--- Input ---
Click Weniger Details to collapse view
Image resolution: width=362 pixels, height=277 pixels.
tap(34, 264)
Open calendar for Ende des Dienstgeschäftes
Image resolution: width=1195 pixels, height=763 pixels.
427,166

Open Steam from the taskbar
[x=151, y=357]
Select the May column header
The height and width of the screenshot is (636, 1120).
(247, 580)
---
▶ What the task asks: Give the entries again in full, with nothing changed.

▶ Task output:
Click Weniger Details to collapse view
Image resolution: width=362 pixels, height=277 pixels.
tap(34, 264)
Open calendar for Ende des Dienstgeschäftes
Image resolution: width=1195 pixels, height=763 pixels.
427,166

Open Steam from the taskbar
[x=151, y=357]
Select the May column header
The height and width of the screenshot is (636, 1120).
(247, 580)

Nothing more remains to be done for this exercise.